Les délinquants

Pas facile de ne pas être délinquant lorsque l’atmosphère s’est réchauffée après quelques verres et que le party prend de l’ampleur…. Ce n’est pas long que la distanciation physique en prend pour son rhume! C’est précisément ce qui s’est passé au Mile Public House, ce resto-bar de Brossard qui s’est transformé en foyer de propagation le 30 juin.

Quoiqu’il soit confirmé que les jeunes n’éprouvent pas, en général, de complications sérieuses s’ils sont contaminés, je suis d’avis qu’un sérieux message de sensibilisation eu égard au fait qu’ils peuvent contaminer d’autres personnes à risque doit leur être adressé par la Santé publique. C’est une simple question de solidarité sociale!

Aux yeux du nouveau ministre de la Santé, Christian Dubé, « il n’est pas question qu’une minorité de délinquants mettent à risque la santé ou la relance du Québec». Quant au directeur national de la santé publique, Horacio Arruda, il a martelé que « si les gens ne font pas ce qu’ils sont supposés faire… [il] sera le mauvais garçon».

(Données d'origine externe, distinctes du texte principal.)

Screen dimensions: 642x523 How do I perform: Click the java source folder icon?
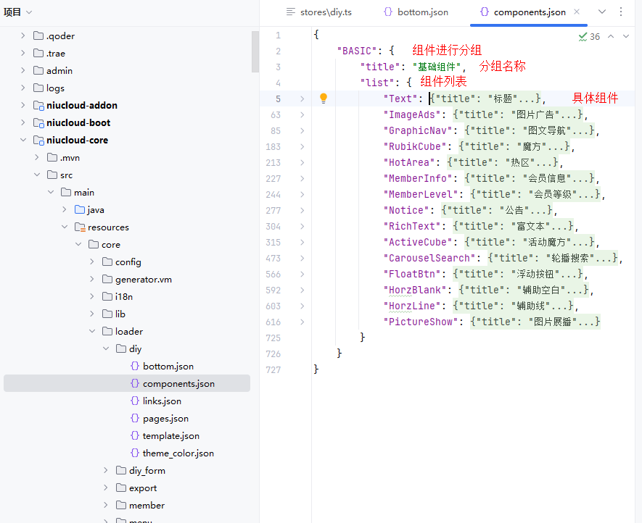[80, 209]
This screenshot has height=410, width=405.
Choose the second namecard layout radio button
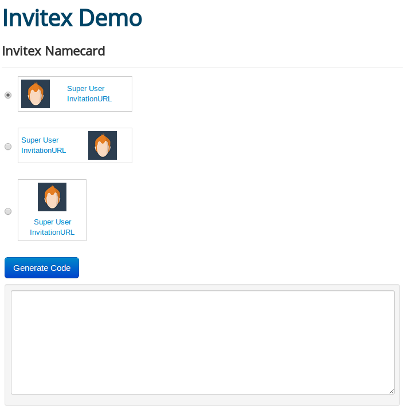[8, 147]
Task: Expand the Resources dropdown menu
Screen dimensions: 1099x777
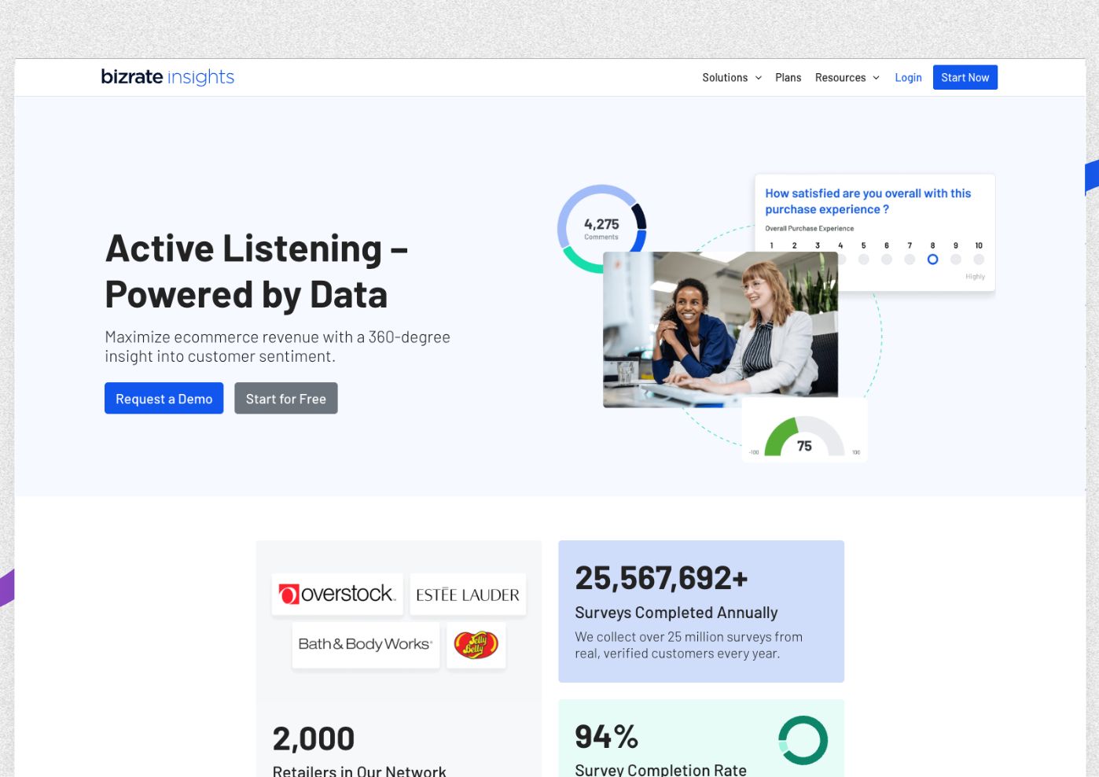Action: pyautogui.click(x=840, y=78)
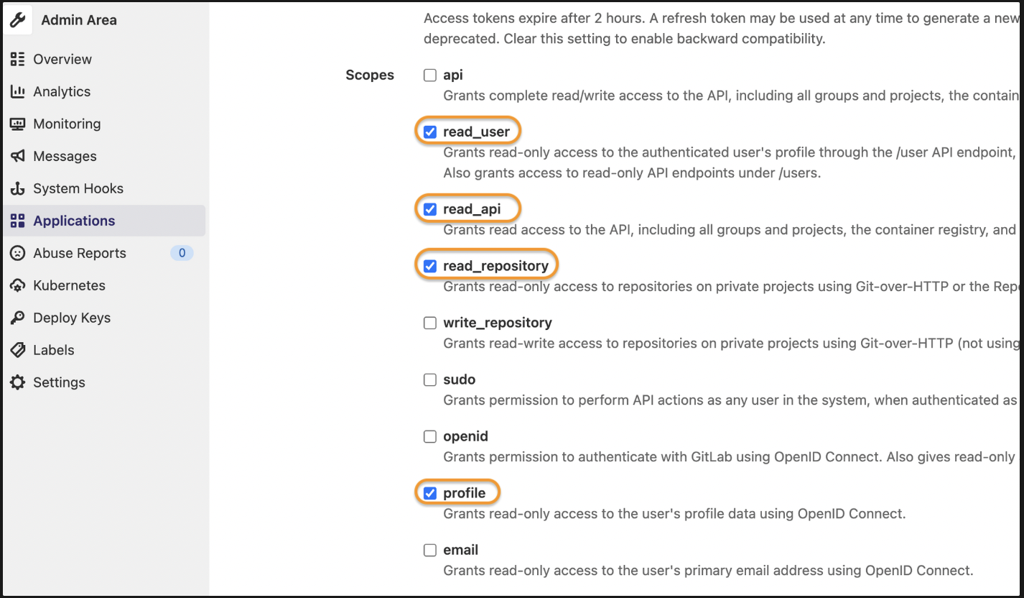Click the Monitoring screen icon

tap(18, 124)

Les mesures coercitives, telles des amendes ou la fermeture du bar, doivent être utilisées en dernier ressort. Toutefois, dans l’hypothèse où les avertissements incitatifs ne sont pas respectés, il m’apparaît opportun de donner « le grand coup » sans pénaliser les autres tenanciers de bars qui s’appliquent à faire respecter les consignes… Il en va de la justice envers « tous » les propriétaires de bars!